**The task:**
Nothing but the lines from the top of the following entries through the line with "Viewport: 525px width, 350px height." should be printed, exactly as they are.

**Stored items:**
══════════════════════════════

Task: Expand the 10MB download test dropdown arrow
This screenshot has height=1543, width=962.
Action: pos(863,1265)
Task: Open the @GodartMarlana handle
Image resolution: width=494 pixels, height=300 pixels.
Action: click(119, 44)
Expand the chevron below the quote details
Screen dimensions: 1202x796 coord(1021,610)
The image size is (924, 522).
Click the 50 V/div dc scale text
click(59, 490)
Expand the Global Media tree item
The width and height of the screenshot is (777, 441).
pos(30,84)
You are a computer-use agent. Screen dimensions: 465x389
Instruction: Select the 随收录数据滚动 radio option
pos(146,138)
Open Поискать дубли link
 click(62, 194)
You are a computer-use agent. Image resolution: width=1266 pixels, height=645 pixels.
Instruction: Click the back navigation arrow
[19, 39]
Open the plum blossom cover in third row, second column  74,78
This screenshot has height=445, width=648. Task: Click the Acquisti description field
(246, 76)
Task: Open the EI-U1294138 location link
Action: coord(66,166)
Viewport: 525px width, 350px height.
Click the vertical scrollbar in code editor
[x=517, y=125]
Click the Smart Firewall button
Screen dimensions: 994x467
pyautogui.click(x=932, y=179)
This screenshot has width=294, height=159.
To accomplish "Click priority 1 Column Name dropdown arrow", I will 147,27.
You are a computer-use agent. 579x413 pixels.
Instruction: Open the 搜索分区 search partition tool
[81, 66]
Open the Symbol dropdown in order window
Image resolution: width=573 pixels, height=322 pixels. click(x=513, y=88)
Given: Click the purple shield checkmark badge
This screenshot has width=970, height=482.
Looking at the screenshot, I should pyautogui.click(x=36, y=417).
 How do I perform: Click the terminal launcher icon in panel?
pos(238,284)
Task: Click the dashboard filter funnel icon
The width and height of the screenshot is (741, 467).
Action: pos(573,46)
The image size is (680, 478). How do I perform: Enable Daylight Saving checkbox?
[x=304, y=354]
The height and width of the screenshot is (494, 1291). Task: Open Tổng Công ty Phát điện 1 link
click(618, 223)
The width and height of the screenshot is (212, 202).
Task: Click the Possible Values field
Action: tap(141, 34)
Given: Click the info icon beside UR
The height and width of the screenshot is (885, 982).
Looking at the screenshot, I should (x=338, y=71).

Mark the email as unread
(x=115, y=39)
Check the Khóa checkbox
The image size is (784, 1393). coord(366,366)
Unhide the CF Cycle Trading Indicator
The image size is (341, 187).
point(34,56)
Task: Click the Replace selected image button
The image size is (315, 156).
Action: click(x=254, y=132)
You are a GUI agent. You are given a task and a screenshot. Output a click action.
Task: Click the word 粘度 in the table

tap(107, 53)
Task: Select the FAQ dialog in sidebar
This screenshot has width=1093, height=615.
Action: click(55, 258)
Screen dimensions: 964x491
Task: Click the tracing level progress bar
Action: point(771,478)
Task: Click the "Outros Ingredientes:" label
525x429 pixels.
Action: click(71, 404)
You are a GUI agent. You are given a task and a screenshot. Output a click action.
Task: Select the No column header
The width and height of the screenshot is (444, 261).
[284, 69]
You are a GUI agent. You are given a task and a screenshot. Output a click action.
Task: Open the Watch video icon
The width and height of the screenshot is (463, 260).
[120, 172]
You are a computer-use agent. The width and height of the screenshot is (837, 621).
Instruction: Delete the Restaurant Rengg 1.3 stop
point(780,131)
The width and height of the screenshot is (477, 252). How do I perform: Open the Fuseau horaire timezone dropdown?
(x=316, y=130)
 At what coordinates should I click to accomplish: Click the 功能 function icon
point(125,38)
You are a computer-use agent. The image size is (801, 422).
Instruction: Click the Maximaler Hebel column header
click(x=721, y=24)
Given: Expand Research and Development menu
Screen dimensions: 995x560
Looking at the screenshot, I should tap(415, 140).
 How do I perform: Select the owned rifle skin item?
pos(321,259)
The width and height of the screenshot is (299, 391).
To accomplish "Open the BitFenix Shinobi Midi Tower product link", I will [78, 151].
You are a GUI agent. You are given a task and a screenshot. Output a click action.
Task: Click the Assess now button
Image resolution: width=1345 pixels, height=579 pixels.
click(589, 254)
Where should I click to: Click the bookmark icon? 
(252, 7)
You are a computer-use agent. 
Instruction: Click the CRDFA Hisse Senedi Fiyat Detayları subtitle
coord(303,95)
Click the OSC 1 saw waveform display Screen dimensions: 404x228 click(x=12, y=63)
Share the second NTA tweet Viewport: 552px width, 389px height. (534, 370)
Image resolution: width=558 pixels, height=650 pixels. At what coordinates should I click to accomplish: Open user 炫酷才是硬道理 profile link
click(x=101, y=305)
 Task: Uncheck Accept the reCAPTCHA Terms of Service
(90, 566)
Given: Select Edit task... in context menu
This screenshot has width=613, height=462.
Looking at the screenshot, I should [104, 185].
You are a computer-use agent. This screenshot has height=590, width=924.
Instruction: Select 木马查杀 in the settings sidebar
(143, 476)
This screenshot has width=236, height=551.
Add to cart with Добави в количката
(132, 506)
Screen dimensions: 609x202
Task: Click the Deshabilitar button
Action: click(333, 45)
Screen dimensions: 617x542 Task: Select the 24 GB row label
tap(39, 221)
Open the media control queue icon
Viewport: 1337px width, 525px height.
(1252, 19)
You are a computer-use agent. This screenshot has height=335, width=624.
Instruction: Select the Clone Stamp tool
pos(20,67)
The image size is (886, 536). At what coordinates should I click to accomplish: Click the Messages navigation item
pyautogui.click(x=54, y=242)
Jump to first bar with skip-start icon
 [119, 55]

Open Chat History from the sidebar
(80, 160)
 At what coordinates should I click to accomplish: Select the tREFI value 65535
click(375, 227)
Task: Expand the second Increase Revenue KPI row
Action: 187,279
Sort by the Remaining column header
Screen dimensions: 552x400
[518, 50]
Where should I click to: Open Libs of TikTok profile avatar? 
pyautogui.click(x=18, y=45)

══════════════════════════════

**Exercise output:**
Task: Expand the 10MB download test dropdown arrow
This screenshot has height=1543, width=962.
Action: pos(863,1265)
Task: Open the @GodartMarlana handle
Image resolution: width=494 pixels, height=300 pixels.
Action: click(119, 44)
Expand the chevron below the quote details
Screen dimensions: 1202x796 coord(1021,610)
The image size is (924, 522).
Click the 50 V/div dc scale text
click(59, 490)
Expand the Global Media tree item
The width and height of the screenshot is (777, 441).
pos(30,84)
You are a computer-use agent. Screen dimensions: 465x389
Instruction: Select the 随收录数据滚动 radio option
pos(146,138)
Open Поискать дубли link
 click(62, 194)
You are a computer-use agent. Image resolution: width=1266 pixels, height=645 pixels.
Instruction: Click the back navigation arrow
[19, 39]
Open the plum blossom cover in third row, second column  74,78
This screenshot has height=445, width=648. Task: Click the Acquisti description field
(246, 76)
Task: Open the EI-U1294138 location link
Action: coord(66,166)
Viewport: 525px width, 350px height.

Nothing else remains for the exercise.